• WHAT THE TASK REQUIRES: Only the lines below starting at the one that contains "439x130 pixels. Task: Remove" and ending at the one that contains "Remove shortcut using" are to be reproduced, exactly and with both ends kept.

[Dataset entries]
——

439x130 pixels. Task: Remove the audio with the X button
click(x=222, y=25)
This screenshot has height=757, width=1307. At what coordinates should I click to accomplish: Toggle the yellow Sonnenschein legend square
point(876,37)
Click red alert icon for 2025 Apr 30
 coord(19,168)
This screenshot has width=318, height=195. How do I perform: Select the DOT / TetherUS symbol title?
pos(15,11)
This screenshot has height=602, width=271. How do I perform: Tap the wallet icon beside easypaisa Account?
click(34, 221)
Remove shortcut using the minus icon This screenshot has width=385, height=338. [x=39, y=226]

——

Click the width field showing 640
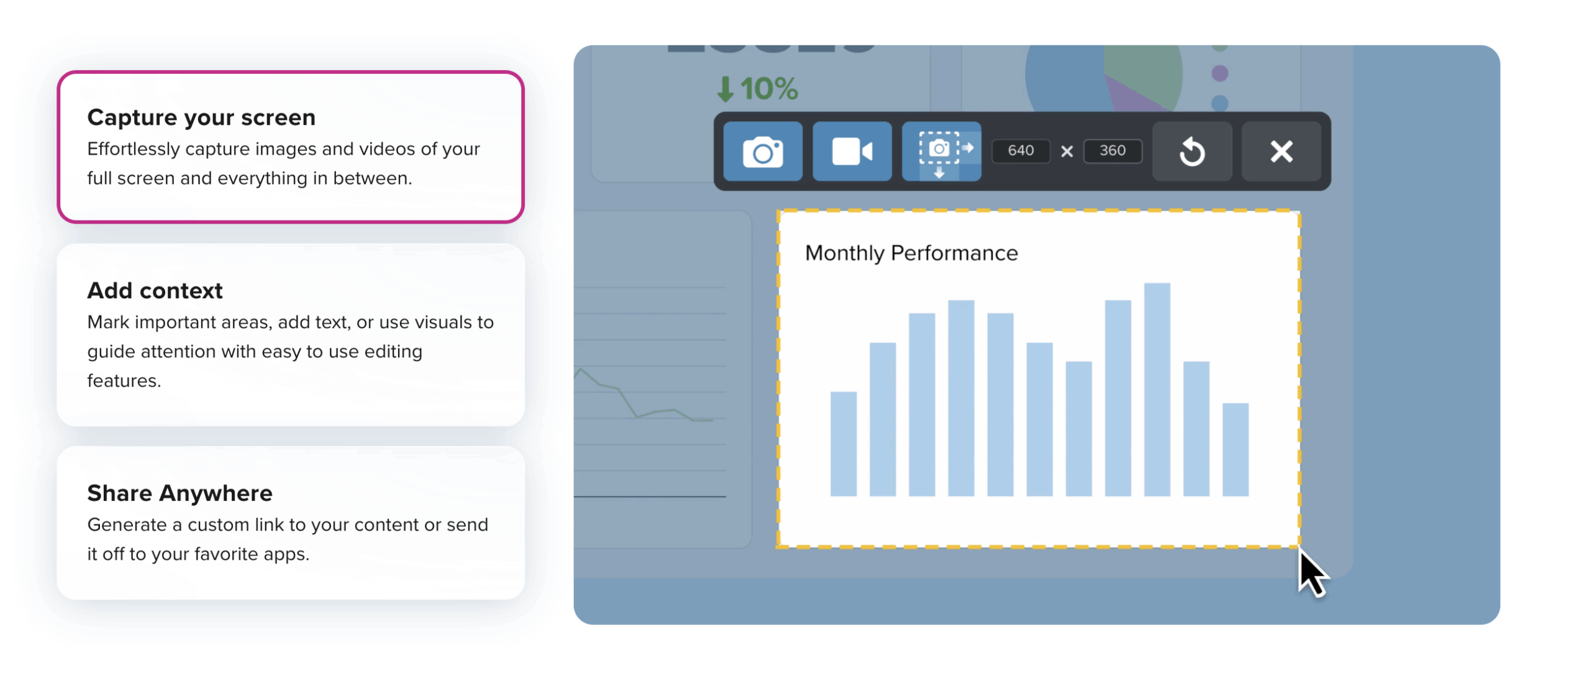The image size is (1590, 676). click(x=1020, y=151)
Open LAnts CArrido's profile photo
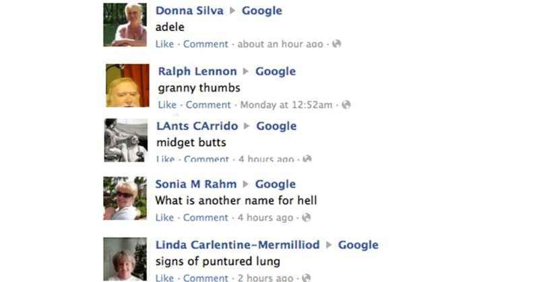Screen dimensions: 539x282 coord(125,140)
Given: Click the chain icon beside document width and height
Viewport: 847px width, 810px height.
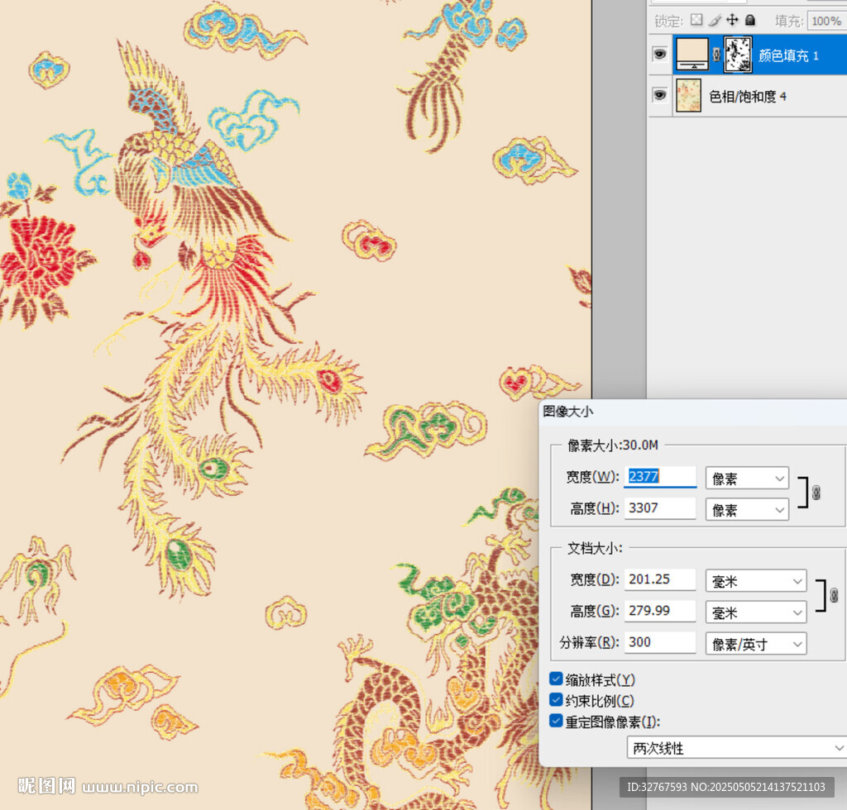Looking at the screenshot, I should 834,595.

——

• OUTPUT FOR THIS EXERCISE:
439x130 pixels. Task: Remove the audio with the X button
click(x=222, y=25)
This screenshot has height=757, width=1307. At what coordinates should I click to accomplish: Toggle the yellow Sonnenschein legend square
point(876,37)
Click red alert icon for 2025 Apr 30
 coord(19,168)
This screenshot has width=318, height=195. How do I perform: Select the DOT / TetherUS symbol title?
pos(15,11)
This screenshot has height=602, width=271. How do I perform: Tap the wallet icon beside easypaisa Account?
click(34, 221)
Remove shortcut using the minus icon This screenshot has width=385, height=338. [x=39, y=226]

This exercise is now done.